Collected data —
= Beginning of Section =

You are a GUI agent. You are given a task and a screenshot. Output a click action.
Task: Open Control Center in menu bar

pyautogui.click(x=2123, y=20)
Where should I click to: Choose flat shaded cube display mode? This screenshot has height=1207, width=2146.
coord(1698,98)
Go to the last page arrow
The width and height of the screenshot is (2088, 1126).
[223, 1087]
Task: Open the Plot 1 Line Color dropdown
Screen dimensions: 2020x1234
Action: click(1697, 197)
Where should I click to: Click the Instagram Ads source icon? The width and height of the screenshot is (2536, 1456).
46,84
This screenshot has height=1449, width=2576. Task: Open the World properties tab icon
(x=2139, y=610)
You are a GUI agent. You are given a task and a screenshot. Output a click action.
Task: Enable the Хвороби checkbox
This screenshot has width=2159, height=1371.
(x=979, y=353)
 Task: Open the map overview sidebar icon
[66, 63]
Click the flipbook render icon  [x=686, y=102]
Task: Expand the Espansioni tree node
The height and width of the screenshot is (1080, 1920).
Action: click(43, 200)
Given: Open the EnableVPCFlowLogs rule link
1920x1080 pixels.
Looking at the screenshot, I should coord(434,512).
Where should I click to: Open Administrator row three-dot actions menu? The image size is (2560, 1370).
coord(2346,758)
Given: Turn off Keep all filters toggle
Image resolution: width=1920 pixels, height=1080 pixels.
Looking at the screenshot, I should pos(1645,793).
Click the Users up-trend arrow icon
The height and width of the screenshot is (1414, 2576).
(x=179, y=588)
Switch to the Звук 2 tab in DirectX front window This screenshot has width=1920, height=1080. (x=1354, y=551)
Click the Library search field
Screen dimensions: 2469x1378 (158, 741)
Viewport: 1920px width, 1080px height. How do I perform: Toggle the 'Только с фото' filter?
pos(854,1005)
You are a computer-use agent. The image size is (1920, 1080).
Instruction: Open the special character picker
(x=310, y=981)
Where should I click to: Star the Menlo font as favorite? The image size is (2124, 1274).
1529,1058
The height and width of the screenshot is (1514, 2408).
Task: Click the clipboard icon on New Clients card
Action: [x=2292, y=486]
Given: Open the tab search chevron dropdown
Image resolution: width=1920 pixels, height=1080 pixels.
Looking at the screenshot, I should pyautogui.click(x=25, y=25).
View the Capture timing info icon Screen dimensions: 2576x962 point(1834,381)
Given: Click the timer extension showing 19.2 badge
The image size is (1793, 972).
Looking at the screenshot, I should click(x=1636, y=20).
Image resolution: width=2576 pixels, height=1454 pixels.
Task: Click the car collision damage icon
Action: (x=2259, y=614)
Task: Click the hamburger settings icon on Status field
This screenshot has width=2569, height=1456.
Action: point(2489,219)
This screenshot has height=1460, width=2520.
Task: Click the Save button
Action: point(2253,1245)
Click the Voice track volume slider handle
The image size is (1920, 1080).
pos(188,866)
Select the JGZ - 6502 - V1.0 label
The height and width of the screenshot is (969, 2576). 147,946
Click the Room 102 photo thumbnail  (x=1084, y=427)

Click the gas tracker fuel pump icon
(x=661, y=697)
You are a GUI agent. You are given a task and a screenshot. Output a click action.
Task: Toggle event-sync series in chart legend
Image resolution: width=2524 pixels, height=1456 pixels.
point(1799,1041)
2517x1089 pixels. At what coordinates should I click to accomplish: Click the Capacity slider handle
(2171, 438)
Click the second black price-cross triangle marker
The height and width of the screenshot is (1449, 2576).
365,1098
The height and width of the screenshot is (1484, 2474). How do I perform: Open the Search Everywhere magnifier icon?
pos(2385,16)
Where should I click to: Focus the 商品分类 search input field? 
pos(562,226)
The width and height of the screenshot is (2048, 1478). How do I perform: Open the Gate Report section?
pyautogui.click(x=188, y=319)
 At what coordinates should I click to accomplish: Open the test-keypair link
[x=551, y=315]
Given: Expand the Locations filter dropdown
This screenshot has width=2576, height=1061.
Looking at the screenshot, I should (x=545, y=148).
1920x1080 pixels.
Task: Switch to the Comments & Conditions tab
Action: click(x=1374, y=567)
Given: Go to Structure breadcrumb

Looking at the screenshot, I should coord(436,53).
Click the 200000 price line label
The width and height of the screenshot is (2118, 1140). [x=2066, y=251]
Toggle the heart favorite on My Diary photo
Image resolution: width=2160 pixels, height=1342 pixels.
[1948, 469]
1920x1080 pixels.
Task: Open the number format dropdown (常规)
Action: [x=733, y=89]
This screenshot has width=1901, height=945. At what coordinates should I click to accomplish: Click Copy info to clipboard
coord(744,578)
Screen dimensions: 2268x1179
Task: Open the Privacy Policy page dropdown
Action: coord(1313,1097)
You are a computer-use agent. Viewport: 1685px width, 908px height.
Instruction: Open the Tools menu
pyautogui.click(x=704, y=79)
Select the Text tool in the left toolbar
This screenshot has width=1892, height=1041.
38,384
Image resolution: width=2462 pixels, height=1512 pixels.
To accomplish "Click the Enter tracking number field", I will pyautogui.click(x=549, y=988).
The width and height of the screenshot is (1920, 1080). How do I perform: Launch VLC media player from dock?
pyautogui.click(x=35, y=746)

= End of Section =

Task to complete —
Copy from the entries above each line in which the string "computer" can be found.

Answer section —
You are a computer-use agent. The image size is (1920, 1080).
You are a computer-use agent. Viewport: 1685px width, 908px height.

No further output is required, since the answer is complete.